El desafío de las pymes pospandemia

El uso de internet y de las redes sociales se disparó durante la pandemia. El tiempo promedio que pasamos en las redes sociales el año es de una hora y veinticinco minutos al día, según el estudio ‘Redes sociales 2020’ de IAB. En 2021 este promedio se elevó a más de 2 horas según informe anual de Data Reportal, y si bien hay diferencias entre generaciones, el crecimiento fue transversal: el patrón común indica que todos estamos más tiempo en las redes sociales.

Más que nunca, las empresas están necesitando entender a sus usuarios y consumidores. Hasta antes de la pandemia, existía un concepto de experiencia de usuario basado en un escenario de otro mundo.

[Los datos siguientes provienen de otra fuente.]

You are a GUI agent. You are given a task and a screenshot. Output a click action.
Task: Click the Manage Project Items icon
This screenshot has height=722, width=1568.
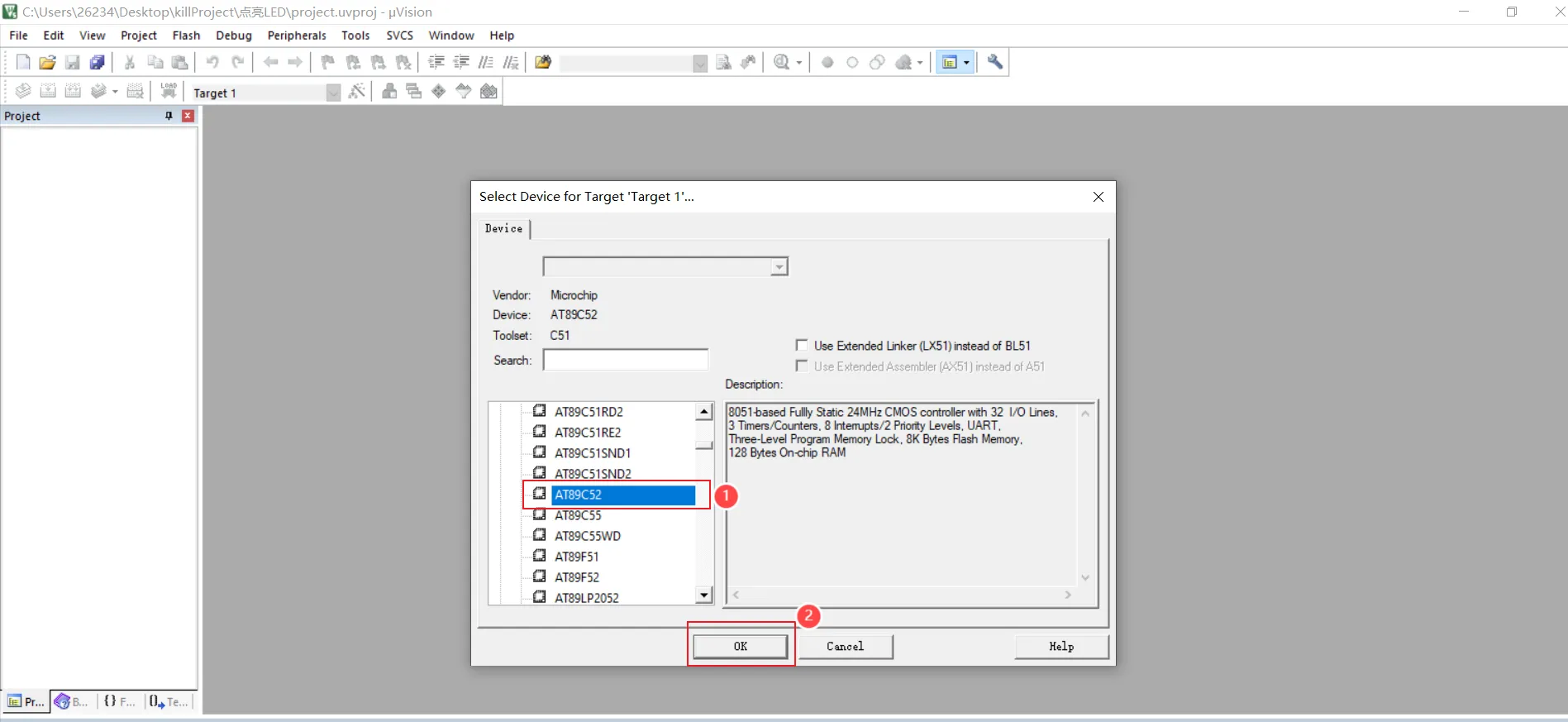[x=389, y=91]
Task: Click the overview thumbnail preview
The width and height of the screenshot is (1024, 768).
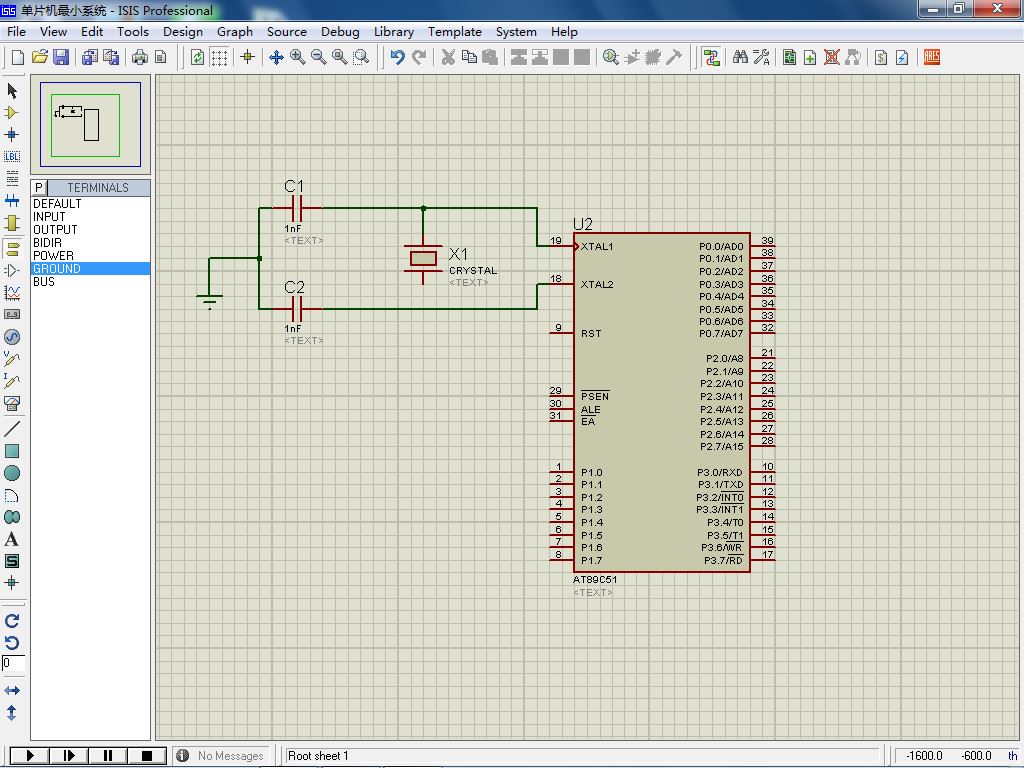Action: point(91,125)

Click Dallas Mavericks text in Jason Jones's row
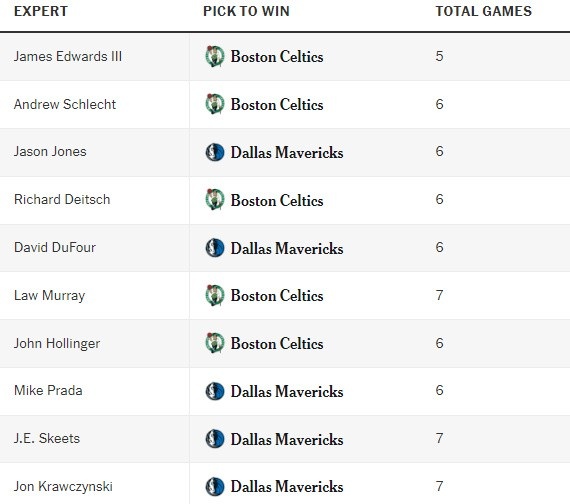(x=287, y=152)
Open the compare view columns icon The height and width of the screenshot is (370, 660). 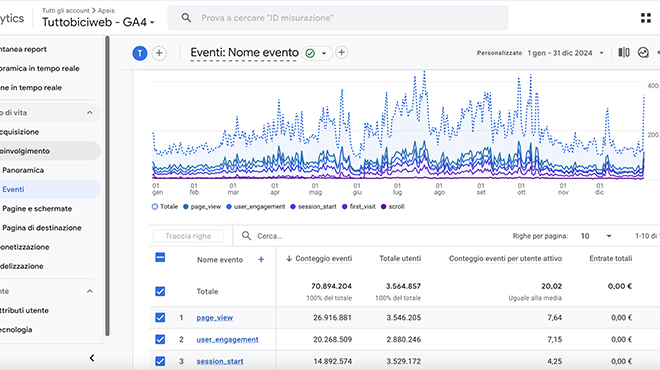coord(624,53)
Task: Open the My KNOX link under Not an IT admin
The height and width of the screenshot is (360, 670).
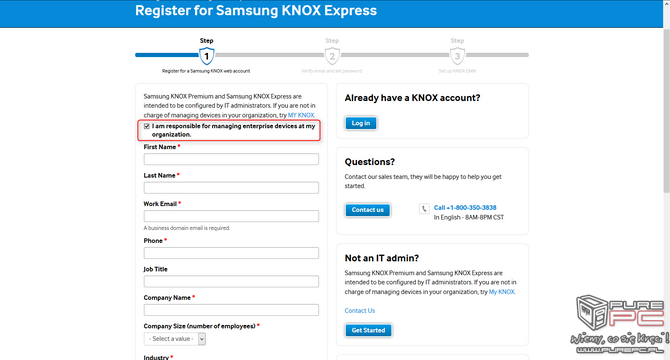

Con la aparición de Covid19 eso cambió. Cada vez más acciones de la vida cotidiana comenzaron a gestionarse a través del mundo online.    

La vida en el hogar promovió un gran salto en la interacción digital, impactando en el estilo de vida, el consumo y las formas de relacionarnos con las marcas, los productos y las organizaciones. Las personas pasan más tiempo frente a los monitores de las computadoras y de los móviles. 

Esto también implica para las empresas -grandes y pequeñas- una nueva forma de interactuar con los clientes. En la mayoría de los casos requiere escucharlos de una mejor manera para repensar la experiencia del cliente, con lo digital como el puente más consolidado. 

Impulsados por las medidas de aislamiento del Covid-19, Brasil, México, Argentina y Colombia -en ese orden- fueron los países que más crecieron en materia de comercio electrónico entre el periodo 2019 y 2020. Mientras que en el mundo el comercio electrónico facturó en 2020 un 27,6% más que el año anterior, en Latinoamérica ese número es el más alto comparado por región llegando a 36,7%.

Si bien el crecimiento exponencial del consumo a través de plataformas y canales digitales se dio por condiciones atípicas como una pandemia, logró empujar a diferentes sociedades a un cambio de comportamiento que influyó en una modificación del hábito, que no es otra cosa que el comportamiento aprendido mediante la repetición. Y este cambio de hábitos llegó para quedarse.

Esta situación no sólo fortaleció a las grandes empresas sino que demandó al sector de las pymes repensar -digitalmente- procesos y canales de venta para sobrevivir. 

Es fundamental que las pymes también se adapten a las nuevas demandas tecnológicas y a las expectativas de los usuarios. La respuesta de las empresas debe estar en el seguimiento de los datos de Internet para poder responder de mejor forma a las nuevas demandas de los e-consumidores. 

Se calcula que los datos externos y no estructurados representan actualmente el 80% de la información digital en Internet. Estos datos provienen de diferentes fuentes, entre sitios online, redes sociales y otros canales digitales. 

Según Comscore, las redes sociales fue uno de los campos que más cambios experimentó durante este tiempo de pandemia: se convirtió en el método de información y distracción más frecuentado. Tal es así que las personas pasaron un 12% más de su tiempo en Facebook, y un 14% más en Instagram, por poner algunos ejemplos. Las personas pasan más tiempo allí, se encuentran conversando más a través de esos canales, así como consumiendo a través de transacciones digitales y opinando sobre lo que adquieren. 

Para afrontar este cambio de hábitos de las personas, una pyme también tiene que contar con herramientas analíticas y de seguimiento de lo que opinan los consumidores, y plantearse como organizaciones de alcance global para encontrar seguidores y audiencias más allá de lo local.

Es necesario generar una adopción de captura de datos para poder hacer el análisis adecuado, y para que ello sea posible las pymes requieren ctualmente una serie de herramientas accesibles para hacer analítica. Las empresas tienen que empezar a entender qué está pasando y por qué está pasando. 

 

Hay 3 factores clave para sobrevivir a la complejidad del mundo actual:

  • Conocimiento del cliente: Entender los segmentos de clientes, sus necesidades, su experiencia y dónde están los problemas en el proceso del embudo de ventas.
  • Nivel de producción u operaciones: para entender mejor la demanda, cuánto se va a vender un producto y observar los factores estacionales o los picos. 
  • Entorno: para analizar qué está ocurriendo en las redes sociales, las noticias e internet, que pueda afectar al negocio y qué elementos externos están impactando en su negocio.